Previous studies indicated that, in specific conditions, pointing movements during encoding facilitate the recognition of spatial arrays in a working memory task. Another set of studies examined the representation of another person's actions and suggested that they are encoded in the same way as one's own actions. A different line of research have examined that imagining performing an action, and actually performing it, activates the same areas in the brain. Hence, given these findings, the present study is aimed at investigating the question of how self- performed movements, observed movements or imagined movements are represented and how they interact with visuo-spatial working memory. Lateralized Readiness Potentials (LRPs) and NoGo P3 are expected to give insights about the movement preparation, inhibition and monitoring in both a joint task setting and an individual setting. Participants will perform a task that requires the maintenance of two consecutive arrays of three or four items, one encoded only by visual observation, the other by visual observation accompanied by pointing movements (performed either by the participant or by the experimenter or imagined). We predict that movement- observation and imagination should result into facilitated array recognition, and that this effect should be similar to that produced by self-performed pointing movements. LRPs are expected to appear in each action condition (observation, imagination and execution) and NoGo P3 component is expected to appear for the NoGo trials the joint setting condition when it's not the participant's turn to point. We propose that this performance benefit reflects either motor simulation or richness of encoding.

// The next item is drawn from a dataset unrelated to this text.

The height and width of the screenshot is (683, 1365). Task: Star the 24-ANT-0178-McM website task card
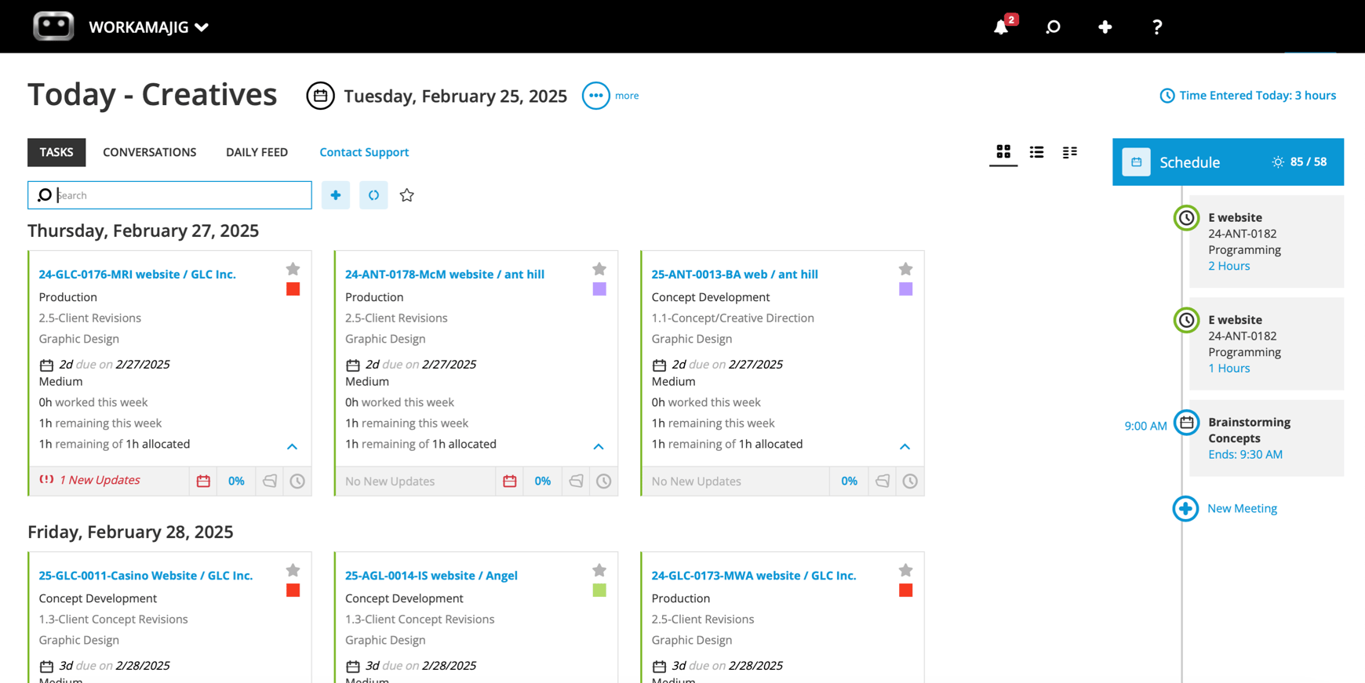tap(599, 269)
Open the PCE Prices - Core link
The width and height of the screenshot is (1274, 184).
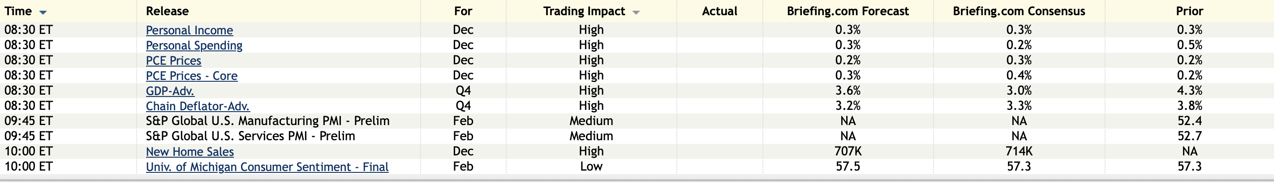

The present study will provide the first evidence of performed, observed or imagined movements influencing the performance in a visuospatial working memory (VSWM) task in a joint setting. As a human neither we are alone nor we perform our activities in isolation. We interact with others, observe them, sometimes imitate them, or imagine ourselves or others doing a task, on a daily basis. For example, observing a bartender preparing a cup of coffee, your friend waving at you and you imitate them by waving back or imagining yourself doing the most important task of the day or mentally rehearsing your upcoming dance performance etc. Such mental processes are a subsequent part of our daily life. Hence it becomes an interesting question to investigate the influences of such processes on memory. To date, several researchers had compared the performance in a jointly performed task to that obtained when the same task was performed alone. Such studies are focused on ¿co-action¿, and therefore require two or more people to achieve a common goal during the task. Such scenarios can be seen very common in day to day life activities, such as lifting a table by two people, holding a cup of coffee from the bartender etc.; they require the participation of at least two people who need to comprehend each other¿s intentions in order to achieve the desired goal. These activities can be easily understood by co-acting individuals engaged in sport activities, or musical duets. Researchers are investigating the processes of action planning, coordination, control and co-execution of joint task in such scenarios (Sebanz et al. 2003; 2006; 2011; Obhi & Sebanz, 2011).

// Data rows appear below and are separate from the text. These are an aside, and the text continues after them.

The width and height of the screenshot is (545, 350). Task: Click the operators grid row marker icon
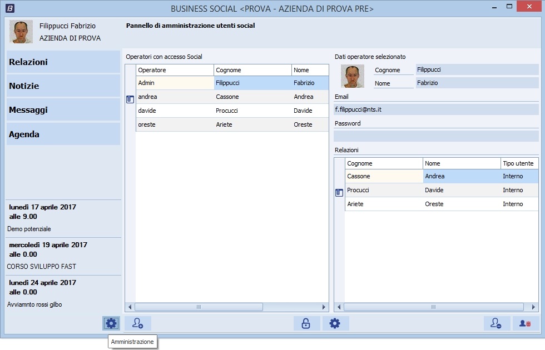coord(130,99)
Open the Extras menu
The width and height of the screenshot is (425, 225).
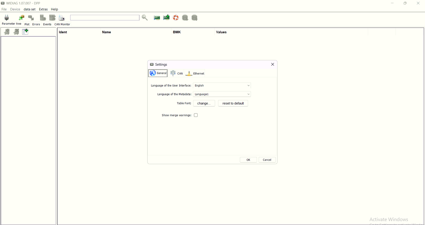43,9
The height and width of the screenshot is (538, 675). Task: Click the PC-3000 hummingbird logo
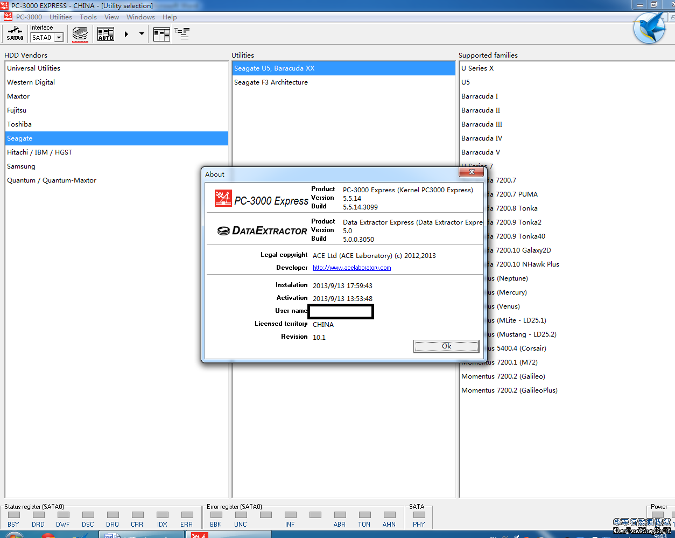pyautogui.click(x=649, y=27)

Present study will answer the open questions about the interaction of performed movements, observed movements or imagined movements, with visuospatial working memory. The topic has not been studied widely in spite of having a close relationship with daily life activities such as instructing directions to someone, learning the dance moves in time and space and observing the finger movements in musical instruments learning. Imagery plays a well-known role in rehearsal in a number of activities such as dance performances, sport activities etc. For example, while learning the ballet moves, some dancers rely on the observation of spatial configurations while some rely on imagery (Karen Bradley, 2006). Imagery has demonstrated positive effects in maintaining psychological states such as decreasing anxiety, enhancing self- confidence, self- efficacy and concentration (Garza & Feltz, 1998; Post & Wrisberg, 2012). Present study can also help stimulating research for the improvement of VSWM performance in patients with movement disorders such as Parkinson's disease (PD). A selective deficit in spatial working memory in mild to moderate PD takes place due to greater disruption of visuospatial processing circuits (Possin et al., 2008), where richness of encoding of the information via observation or imagination can be of great help. It can also be helpful moving forward in the direction of VSWM improvement in population with attention deficiency such as attention- deficit/ hyperactivity disorder (ADHD). Present study might also provide helpful tools for children with learning disabilities and dysthymic disorder.
Present study will uncover new directions for studies based on 'movement observation' and 'mental- imagery', which to date remains an open question of how the complex interaction between movement and VSWM happens. Our study is an effort to shade a light about how the observation of others' actions influences VSWM in a joint environment; in future, the present results might be useful to better understand disorders of spatial orientations and navigations and might inspire new rehabilitation techniques.